#### [Task directions]
Take the records below and retype them line by line, from the first line through the one containing "Given: Open the"; stop there.

#### [Records contained in a dataset]

»»

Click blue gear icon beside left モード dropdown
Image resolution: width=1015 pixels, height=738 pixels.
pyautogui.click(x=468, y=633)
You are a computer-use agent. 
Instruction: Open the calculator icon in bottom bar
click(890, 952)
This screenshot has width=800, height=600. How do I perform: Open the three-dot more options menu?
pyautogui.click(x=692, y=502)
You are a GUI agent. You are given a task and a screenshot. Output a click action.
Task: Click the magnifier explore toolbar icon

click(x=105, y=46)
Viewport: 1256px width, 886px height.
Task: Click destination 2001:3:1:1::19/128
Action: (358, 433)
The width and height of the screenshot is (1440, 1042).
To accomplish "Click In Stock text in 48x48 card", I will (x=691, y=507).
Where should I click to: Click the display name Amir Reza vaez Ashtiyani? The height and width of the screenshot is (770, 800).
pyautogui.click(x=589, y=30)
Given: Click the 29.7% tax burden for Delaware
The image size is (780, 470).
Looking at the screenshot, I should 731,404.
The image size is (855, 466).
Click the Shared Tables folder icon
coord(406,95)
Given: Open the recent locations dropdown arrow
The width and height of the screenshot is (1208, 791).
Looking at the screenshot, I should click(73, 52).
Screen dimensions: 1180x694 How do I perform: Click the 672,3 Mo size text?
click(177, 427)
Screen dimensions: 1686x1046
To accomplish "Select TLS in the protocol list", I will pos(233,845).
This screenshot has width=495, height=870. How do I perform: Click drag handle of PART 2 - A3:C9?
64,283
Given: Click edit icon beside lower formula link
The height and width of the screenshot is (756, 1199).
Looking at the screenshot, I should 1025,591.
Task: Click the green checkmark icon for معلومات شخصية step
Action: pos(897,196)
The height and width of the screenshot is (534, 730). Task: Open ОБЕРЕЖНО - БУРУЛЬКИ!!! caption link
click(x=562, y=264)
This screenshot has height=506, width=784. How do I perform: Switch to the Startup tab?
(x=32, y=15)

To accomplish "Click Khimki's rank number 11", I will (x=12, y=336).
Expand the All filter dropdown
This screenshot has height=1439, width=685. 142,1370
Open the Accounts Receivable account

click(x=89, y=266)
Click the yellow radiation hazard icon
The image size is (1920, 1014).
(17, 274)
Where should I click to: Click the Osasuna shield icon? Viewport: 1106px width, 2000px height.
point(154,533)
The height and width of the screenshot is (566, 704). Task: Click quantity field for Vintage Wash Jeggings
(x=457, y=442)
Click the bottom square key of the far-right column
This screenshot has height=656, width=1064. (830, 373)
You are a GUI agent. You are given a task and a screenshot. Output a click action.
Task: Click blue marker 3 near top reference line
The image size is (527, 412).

««

#### [Solution to this problem]
Click blue gear icon beside left モード dropdown
Image resolution: width=1015 pixels, height=738 pixels.
pyautogui.click(x=468, y=633)
You are a computer-use agent. 
Instruction: Open the calculator icon in bottom bar
click(890, 952)
This screenshot has width=800, height=600. How do I perform: Open the three-dot more options menu?
pyautogui.click(x=692, y=502)
You are a GUI agent. You are given a task and a screenshot. Output a click action.
Task: Click the magnifier explore toolbar icon

click(x=105, y=46)
Viewport: 1256px width, 886px height.
Task: Click destination 2001:3:1:1::19/128
Action: (358, 433)
The width and height of the screenshot is (1440, 1042).
To accomplish "Click In Stock text in 48x48 card", I will (x=691, y=507).
Where should I click to: Click the display name Amir Reza vaez Ashtiyani? The height and width of the screenshot is (770, 800).
pyautogui.click(x=589, y=30)
Given: Click the 29.7% tax burden for Delaware
The image size is (780, 470).
Looking at the screenshot, I should 731,404.
The image size is (855, 466).
Click the Shared Tables folder icon
coord(406,95)
Given: Open the recent locations dropdown arrow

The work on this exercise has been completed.